A Novel by 5,324,492

Here and now.

Help! I am confused, therefore I am afraid.

The End.

The minion sometimes called Mary said, “Isn’t ‘therefore’ a forbidden word now, implying too much. I think it is not on the fifth grade list.”

“Good catch, Mary. Maybe we should try ‘then,’ but that would simply indicate sequence in now and not causation. And I’m concerned that ‘confused’ implies that there may be a back story and, therefore, may be a ‘data dump.’ Why am I confused? That isn’t ‘showing’ and also implies backstory.”

92 said, “But I liked therefore and confused. It is the raison d’etre for afraid.”

The chief glowered at 92. “92, I’m surprised at you. We use no foreign terms or italics here in this group. It is rule 4,239. It causes the reader to stop to think what it means and we can’t have that. Many readers aren’t able to come back to the story again. They just sort of drift out there. Watch it, mister, no exclamation.”

Another minion said. “Shouldn’t there be contractions? It sounds formal now, ‘I am afraid.’ Nobody talks like that. It sounds expository.”

Mary said “And it’s too short for a novel. We could repeat the words but that would be redundant, wouldn’t it? It would repeat the story, tell the reader something he already knows.”

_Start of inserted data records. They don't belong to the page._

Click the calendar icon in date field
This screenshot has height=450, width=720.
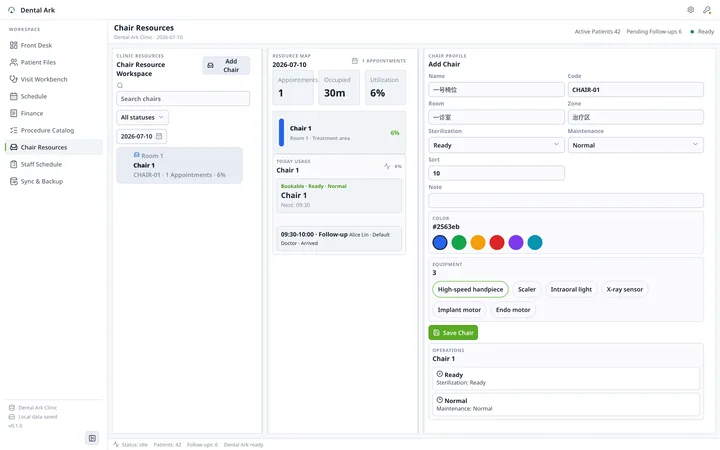(159, 136)
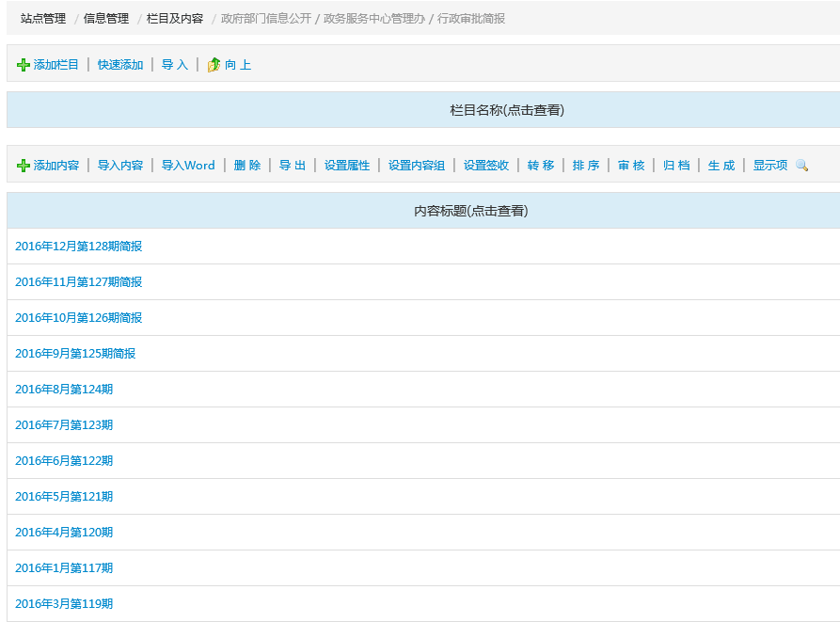The image size is (840, 622).
Task: Click 导入 in the column toolbar
Action: point(175,65)
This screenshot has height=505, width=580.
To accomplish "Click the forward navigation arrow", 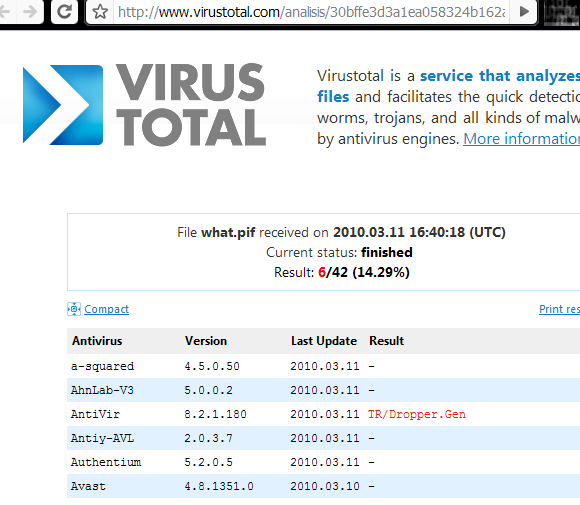I will pyautogui.click(x=30, y=12).
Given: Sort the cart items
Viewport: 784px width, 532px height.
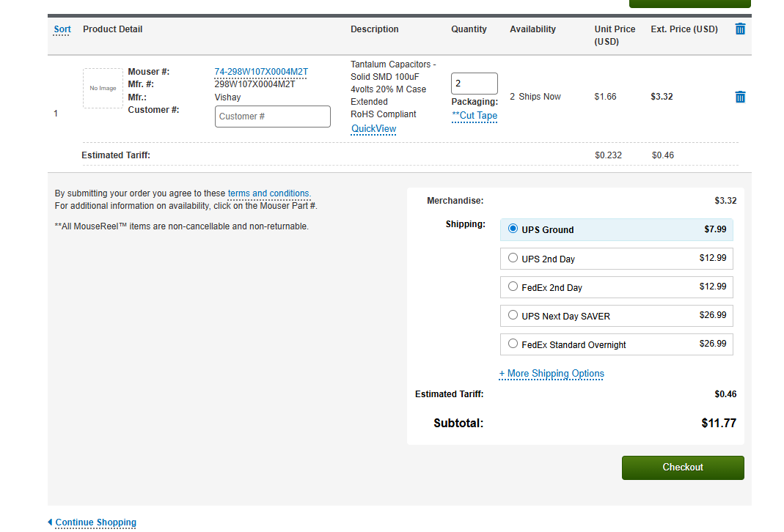Looking at the screenshot, I should point(62,29).
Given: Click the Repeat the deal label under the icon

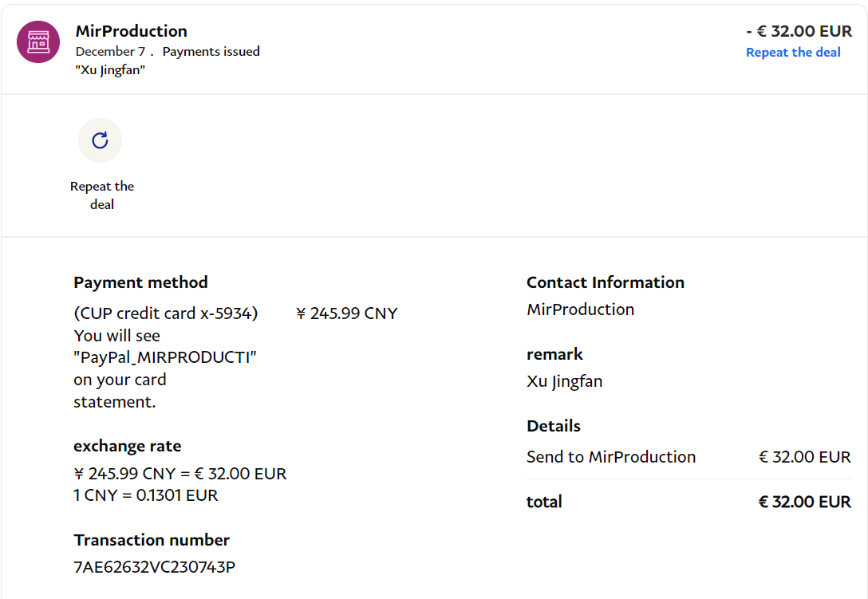Looking at the screenshot, I should tap(102, 195).
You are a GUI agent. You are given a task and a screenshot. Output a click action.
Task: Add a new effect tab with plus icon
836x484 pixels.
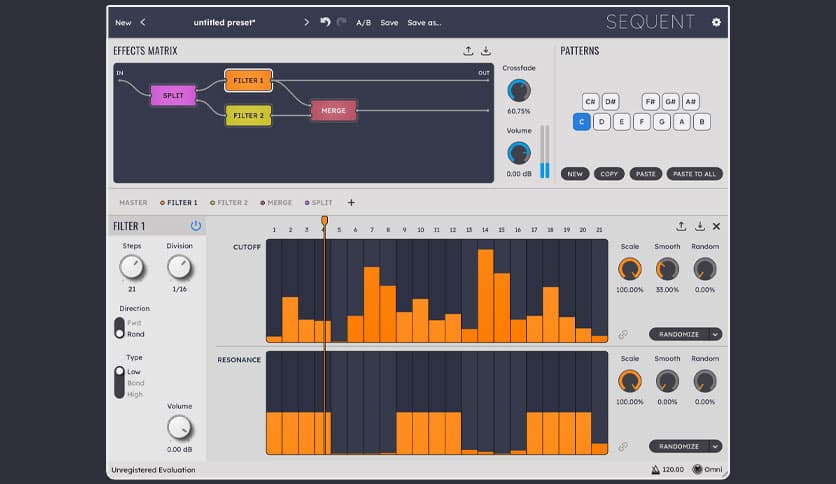tap(351, 203)
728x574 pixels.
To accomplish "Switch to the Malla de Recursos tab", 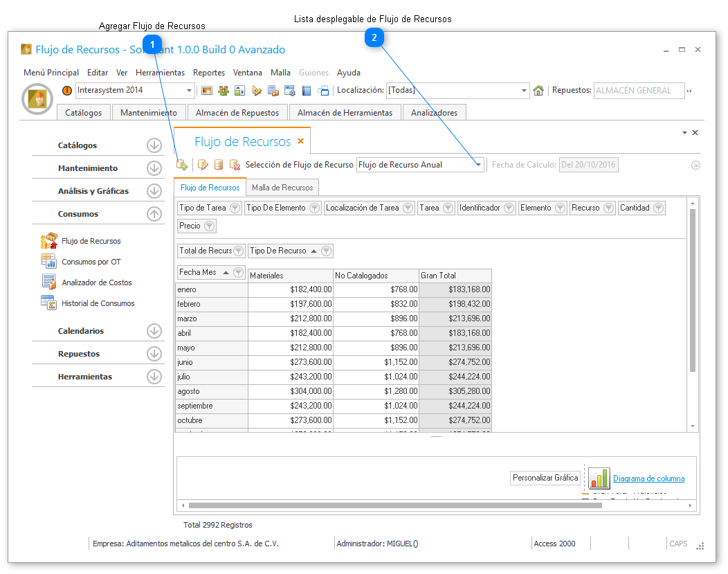I will point(282,187).
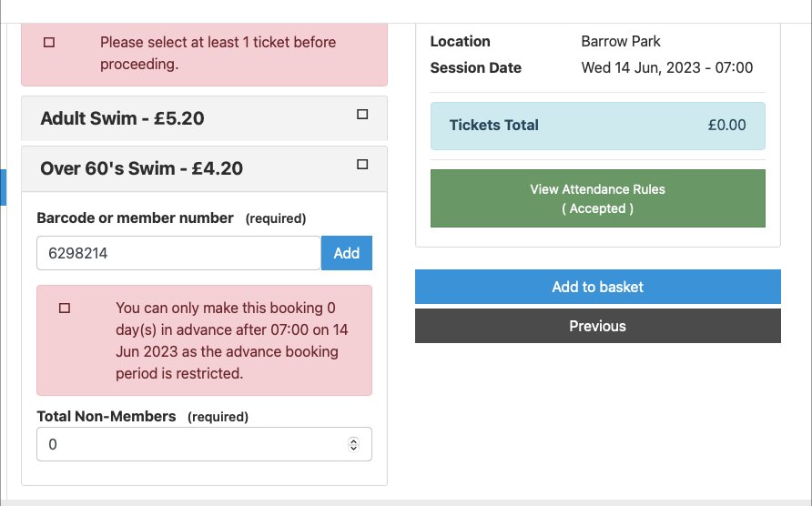Click the Total Non-Members label

[107, 417]
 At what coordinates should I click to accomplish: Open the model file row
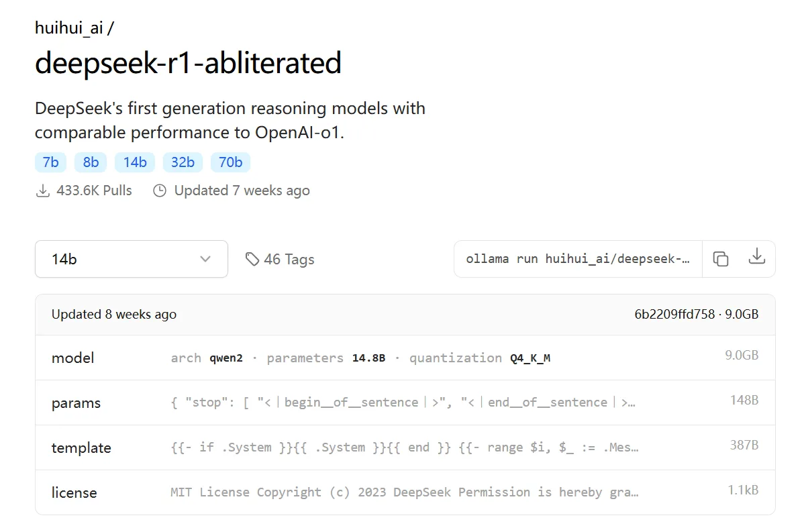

The chief said. “You’re right Mary. We have to call it a novella, but it is even too short for that. Maybe a nov, or just n. And as for the story, there’s no story but that’s OK since it’s character driven.”

92 moaned. “Then ‘the end’ is unnecessary since it’s telling the reader something he already knows once he runs out of words.” He pulled out a huge bottle of white-out and doctored the document.



An n     by 5,324,492

Help!                I’ m afraid.

92 smiled. The chief said, “I love committee-work.” They all bought more coffee.


The new n was accepted by the publisher immediately and sold in vast numbers. It was translated into 472 languages, some of which had become extinct and some of which did not exist yet. Of the six billion people on the planet, everyone bought a copy, except a few skeptics whose names and addresses have been recorded for future action. The corporation celebrated reaching its ultimate goal of producing such perfect drivel that all other publishers were driven completely off the planet.

The world waited for 92 to produce his promised, in-the-works, romantic novel ‘Fuck!’and his who-done-it, ‘Who the Fuck!’ The later title is simply a working title since it may violate the new titling rules by having too many syllables. More later.

Rod Sterling was imprisoned for using big words and exclamatory rhetoric.

The End.

Writer as Architect

While other little girls were jumping rope or playing with paper dolls, I was drawing house plans. My grandfather was, among other things, a building inspector, and I happily tagged along while he inspected new construction in our small town. If I had been born later in the century, I might have said that I wanted to be an architect, but no one took my interest seriously and I was left to choose between teaching English or nursing. I’ve done both, but deep down I still long to wrestle with big designs. The closest I have ever come to real architecture was to write a newspaper article about Buckminster Fuller, my secret hero. I am fascinated by the tiny-house movement. I live in an apartment of my own design.

Now there is the architecture of a novel challenging me. I have to provide a living structure for my characters, not just a house but several and a city to contain them. My people need roads, offices, and houses with kitchens and bedrooms and good plumbing. They need furniture, doors and windows. They need everything. I’m doing architecture on a grand scale, what would be a planned community if I weren’t dealing with the city of Providence, RI. It’s already there and I have to fit my creations into what exists. Grandad never had such a challenge.

Beyond the world building, I’m wrestling with the structure of the novel itself. What comes first, next, last? Does the story have a strong foundation and enough space to move around in? Will the finish work complement the framing and will the walls hold out the weather? The greatest and worst part of this design is that I’m the only one doing the work. I’m metaphorically hanging sheetrock and painting trim. I can only hope that when I’m done and the “For Sale” sign goes up, someone will buy it.